- GIVEN INSTRUCTION: Format every line of the records below as a JSON list of strings, with one string per line and blank lines omitted.

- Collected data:

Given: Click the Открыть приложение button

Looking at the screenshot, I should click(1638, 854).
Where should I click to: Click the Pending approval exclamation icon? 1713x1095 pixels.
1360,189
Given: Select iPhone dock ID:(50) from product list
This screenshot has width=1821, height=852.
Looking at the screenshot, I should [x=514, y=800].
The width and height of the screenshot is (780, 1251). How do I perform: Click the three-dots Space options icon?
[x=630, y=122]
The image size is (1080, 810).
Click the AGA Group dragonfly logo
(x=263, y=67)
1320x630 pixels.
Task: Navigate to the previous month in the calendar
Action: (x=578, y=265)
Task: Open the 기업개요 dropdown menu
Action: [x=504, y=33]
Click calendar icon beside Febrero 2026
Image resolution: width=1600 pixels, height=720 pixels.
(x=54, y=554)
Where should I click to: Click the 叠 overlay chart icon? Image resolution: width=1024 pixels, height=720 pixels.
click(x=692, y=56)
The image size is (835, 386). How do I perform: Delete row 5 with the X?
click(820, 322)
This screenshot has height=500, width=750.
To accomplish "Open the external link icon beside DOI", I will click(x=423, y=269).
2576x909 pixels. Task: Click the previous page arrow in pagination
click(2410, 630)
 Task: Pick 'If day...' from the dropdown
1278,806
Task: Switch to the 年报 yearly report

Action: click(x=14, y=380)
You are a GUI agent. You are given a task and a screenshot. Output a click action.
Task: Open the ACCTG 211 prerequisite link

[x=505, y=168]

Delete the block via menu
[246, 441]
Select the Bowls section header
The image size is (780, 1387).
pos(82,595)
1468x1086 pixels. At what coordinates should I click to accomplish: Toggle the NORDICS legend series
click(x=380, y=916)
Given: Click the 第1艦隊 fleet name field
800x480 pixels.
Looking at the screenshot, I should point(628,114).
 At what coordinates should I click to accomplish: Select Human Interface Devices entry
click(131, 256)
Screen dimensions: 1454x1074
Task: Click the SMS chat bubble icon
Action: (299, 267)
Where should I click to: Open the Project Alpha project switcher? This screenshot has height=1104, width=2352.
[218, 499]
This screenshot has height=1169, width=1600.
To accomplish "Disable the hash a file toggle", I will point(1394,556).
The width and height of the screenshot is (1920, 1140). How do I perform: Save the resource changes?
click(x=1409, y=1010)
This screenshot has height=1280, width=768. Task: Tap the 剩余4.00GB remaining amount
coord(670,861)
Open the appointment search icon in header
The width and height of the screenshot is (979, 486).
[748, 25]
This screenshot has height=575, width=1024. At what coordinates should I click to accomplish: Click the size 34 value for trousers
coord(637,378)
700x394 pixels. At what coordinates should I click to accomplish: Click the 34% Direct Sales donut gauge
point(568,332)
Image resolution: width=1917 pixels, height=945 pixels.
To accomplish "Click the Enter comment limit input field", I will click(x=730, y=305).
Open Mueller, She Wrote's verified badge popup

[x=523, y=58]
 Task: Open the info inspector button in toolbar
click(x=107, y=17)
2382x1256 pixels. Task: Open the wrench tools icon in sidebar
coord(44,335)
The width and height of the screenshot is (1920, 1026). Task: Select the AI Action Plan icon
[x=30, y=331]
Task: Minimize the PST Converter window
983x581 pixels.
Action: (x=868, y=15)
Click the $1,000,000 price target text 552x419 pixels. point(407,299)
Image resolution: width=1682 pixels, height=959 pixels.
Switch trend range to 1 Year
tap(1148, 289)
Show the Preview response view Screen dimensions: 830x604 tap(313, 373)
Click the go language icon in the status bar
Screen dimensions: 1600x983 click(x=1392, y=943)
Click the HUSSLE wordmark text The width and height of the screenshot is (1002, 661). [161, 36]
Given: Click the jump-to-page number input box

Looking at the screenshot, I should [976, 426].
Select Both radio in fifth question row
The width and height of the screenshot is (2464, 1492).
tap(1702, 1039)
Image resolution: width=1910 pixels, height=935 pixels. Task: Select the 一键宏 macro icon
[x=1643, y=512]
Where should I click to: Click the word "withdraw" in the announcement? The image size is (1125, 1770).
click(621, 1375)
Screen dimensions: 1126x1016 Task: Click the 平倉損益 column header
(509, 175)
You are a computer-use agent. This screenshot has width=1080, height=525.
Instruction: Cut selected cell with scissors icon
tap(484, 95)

- ANSWER:
[
  "Given: Click the Открыть приложение button",
  "Looking at the screenshot, I should click(1638, 854).",
  "Where should I click to: Click the Pending approval exclamation icon? 1713x1095 pixels.",
  "1360,189",
  "Given: Select iPhone dock ID:(50) from product list",
  "This screenshot has width=1821, height=852.",
  "Looking at the screenshot, I should [x=514, y=800].",
  "The width and height of the screenshot is (780, 1251). How do I perform: Click the three-dots Space options icon?",
  "[x=630, y=122]",
  "The image size is (1080, 810).",
  "Click the AGA Group dragonfly logo",
  "(x=263, y=67)",
  "1320x630 pixels.",
  "Task: Navigate to the previous month in the calendar",
  "Action: (x=578, y=265)",
  "Task: Open the 기업개요 dropdown menu",
  "Action: [x=504, y=33]",
  "Click calendar icon beside Febrero 2026",
  "Image resolution: width=1600 pixels, height=720 pixels.",
  "(x=54, y=554)",
  "Where should I click to: Click the 叠 overlay chart icon? Image resolution: width=1024 pixels, height=720 pixels.",
  "click(x=692, y=56)",
  "The image size is (835, 386). How do I perform: Delete row 5 with the X?",
  "click(820, 322)",
  "This screenshot has height=500, width=750.",
  "To accomplish \"Open the external link icon beside DOI\", I will click(x=423, y=269).",
  "2576x909 pixels. Task: Click the previous page arrow in pagination",
  "click(2410, 630)",
  " Task: Pick 'If day...' from the dropdown",
  "1278,806",
  "Task: Switch to the 年报 yearly report",
  "Action: click(x=14, y=380)",
  "You are a GUI agent. You are given a task and a screenshot. Output a click action.",
  "Task: Open the ACCTG 211 prerequisite link",
  "[x=505, y=168]",
  "Delete the block via menu",
  "[246, 441]",
  "Select the Bowls section header",
  "The image size is (780, 1387).",
  "pos(82,595)",
  "1468x1086 pixels. At what coordinates should I click to accomplish: Toggle the NORDICS legend series",
  "click(x=380, y=916)",
  "Given: Click the 第1艦隊 fleet name field",
  "800x480 pixels.",
  "Looking at the screenshot, I should point(628,114).",
  " At what coordinates should I click to accomplish: Select Human Interface Devices entry",
  "click(131, 256)",
  "Screen dimensions: 1454x1074",
  "Task: Click the SMS chat bubble icon",
  "Action: (299, 267)",
  "Where should I click to: Open the Project Alpha project switcher? This screenshot has height=1104, width=2352.",
  "[218, 499]",
  "This screenshot has height=1169, width=1600.",
  "To accomplish \"Disable the hash a file toggle\", I will point(1394,556).",
  "The width and height of the screenshot is (1920, 1140). How do I perform: Save the resource changes?",
  "click(x=1409, y=1010)",
  "This screenshot has height=1280, width=768. Task: Tap the 剩余4.00GB remaining amount",
  "coord(670,861)",
  "Open the appointment search icon in header",
  "The width and height of the screenshot is (979, 486).",
  "[748, 25]",
  "This screenshot has height=575, width=1024. At what coordinates should I click to accomplish: Click the size 34 value for trousers",
  "coord(637,378)",
  "700x394 pixels. At what coordinates should I click to accomplish: Click the 34% Direct Sales donut gauge",
  "point(568,332)",
  "Image resolution: width=1917 pixels, height=945 pixels.",
  "To accomplish \"Click the Enter comment limit input field\", I will click(x=730, y=305).",
  "Open Mueller, She Wrote's verified badge popup",
  "[x=523, y=58]",
  " Task: Open the info inspector button in toolbar",
  "click(x=107, y=17)",
  "2382x1256 pixels. Task: Open the wrench tools icon in sidebar",
  "coord(44,335)",
  "The width and height of the screenshot is (1920, 1026). Task: Select the AI Action Plan icon",
  "[x=30, y=331]",
  "Task: Minimize the PST Converter window",
  "983x581 pixels.",
  "Action: (x=868, y=15)",
  "Click the $1,000,000 price target text 552x419 pixels. point(407,299)",
  "Image resolution: width=1682 pixels, height=959 pixels.",
  "Switch trend range to 1 Year",
  "tap(1148, 289)",
  "Show the Preview response view Screen dimensions: 830x604 tap(313, 373)",
  "Click the go language icon in the status bar",
  "Screen dimensions: 1600x983 click(x=1392, y=943)",
  "Click the HUSSLE wordmark text The width and height of the screenshot is (1002, 661). [161, 36]",
  "Given: Click the jump-to-page number input box",
  "Looking at the screenshot, I should [976, 426].",
  "Select Both radio in fifth question row",
  "The width and height of the screenshot is (2464, 1492).",
  "tap(1702, 1039)",
  "Image resolution: width=1910 pixels, height=935 pixels. Task: Select the 一键宏 macro icon",
  "[x=1643, y=512]",
  "Where should I click to: Click the word \"withdraw\" in the announcement? The image size is (1125, 1770).",
  "click(621, 1375)",
  "Screen dimensions: 1126x1016 Task: Click the 平倉損益 column header",
  "(509, 175)",
  "You are a computer-use agent. This screenshot has width=1080, height=525.",
  "Instruction: Cut selected cell with scissors icon",
  "tap(484, 95)"
]